92Jusqu’à présent, on ne savait pas vraiment quelles personnes ou quels groupes de personnes parmi les Juifs utilisaient de faux papiers, quelles villes et communes délivraient prétendument ces faux et dans quelle situation ils étaient effectivement utilisés. Parmi les résultats tirés de notre analyse des « reliques », le plus étonnant est sûrement que presque la moitié de tous les faux papiers ayant été conservés ont bel et bien étaient utilisés par des réfugiés, c’est-à-dire soit par des personnes ayant été expulsées de force du territoire allemand puis traquées par les Allemands à l’arraché après l’occupation de la Belgique par la Wehrmacht, soit par des personnes voulant tenter à tout prix de fuir les Pays-Bas occupés et la Belgique après le début des convois vers l’est. Tous les réfugiés, même en provenance de Hollande, ne furent pas arrêtés à une frontière où il fallait présenter une carte d’identité. Il est plus vraisemblable de supposer que la grande majorité de tous les Juifs clandestins vivait dans la capitale belge ou dans sa périphérie ; la plupart des fausses cartes d’identité comportaient en tout cas des sceaux et cachets de la Ville de Bruxelles ou de l’une de ses communes.

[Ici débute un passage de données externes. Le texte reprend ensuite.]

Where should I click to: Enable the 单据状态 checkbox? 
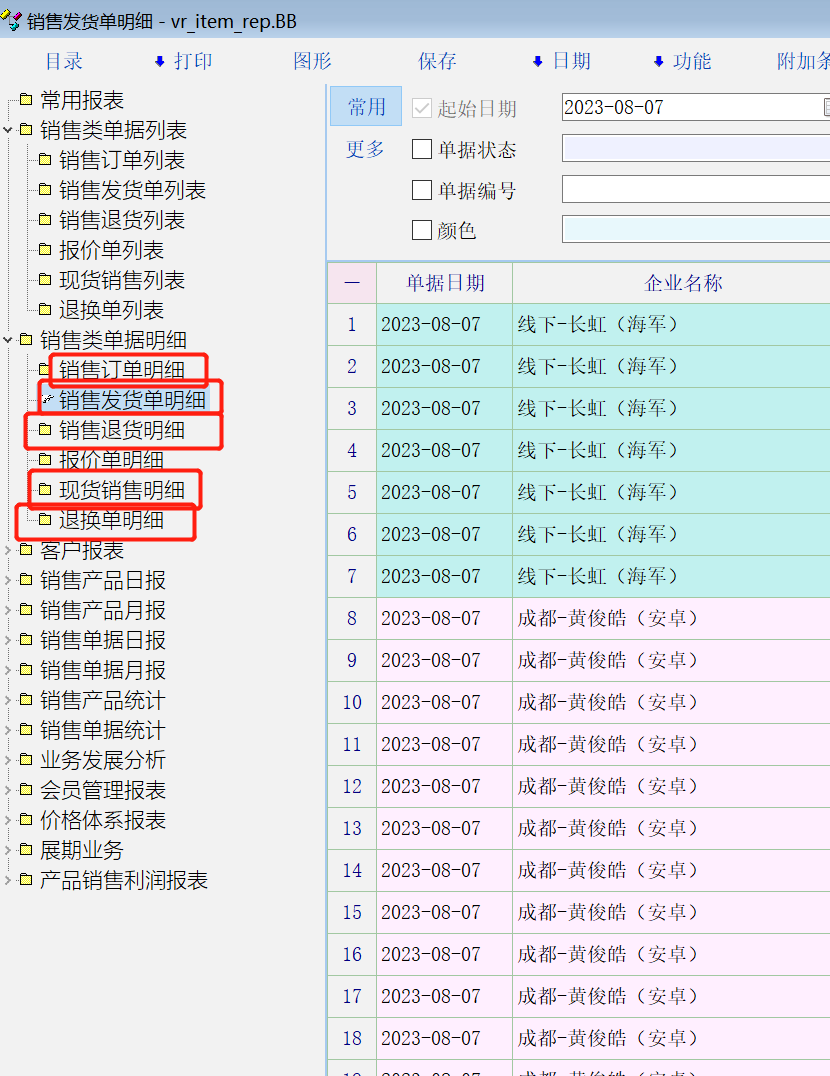tap(422, 150)
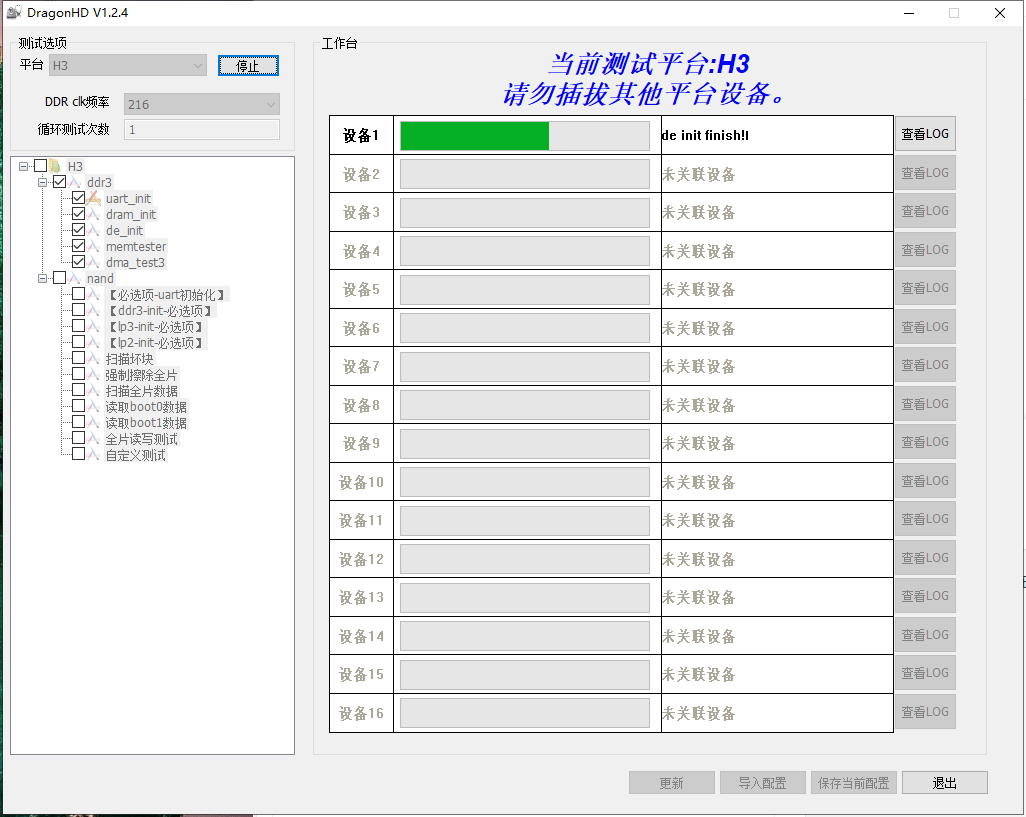
Task: Click the DragonHD title bar icon
Action: click(x=16, y=12)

93Que des personnes isolées ou que des familles entières aient tenté d’échapper à leur arrestation et déportation à l’aide de papiers falsifiés, qu’il s’agisse de membres de la Résistance juive communiste ou de personnes passant dans la clandestinité de leur propre initiative, de Juifs belges, de Juifs étrangers vivant depuis longtemps en Belgique ou de réfugiés, que les personnes les plus aisées de cette population aient utilisé leurs biens restants ou que les pauvres aient vendu leurs derniers biens personnels – l’usage de faux papiers s’inscrivait toujours dans un contexte de stratégies de survie d’une grande diversité que nous interprétons comme la défense juive contre la politique d’extermination allemande.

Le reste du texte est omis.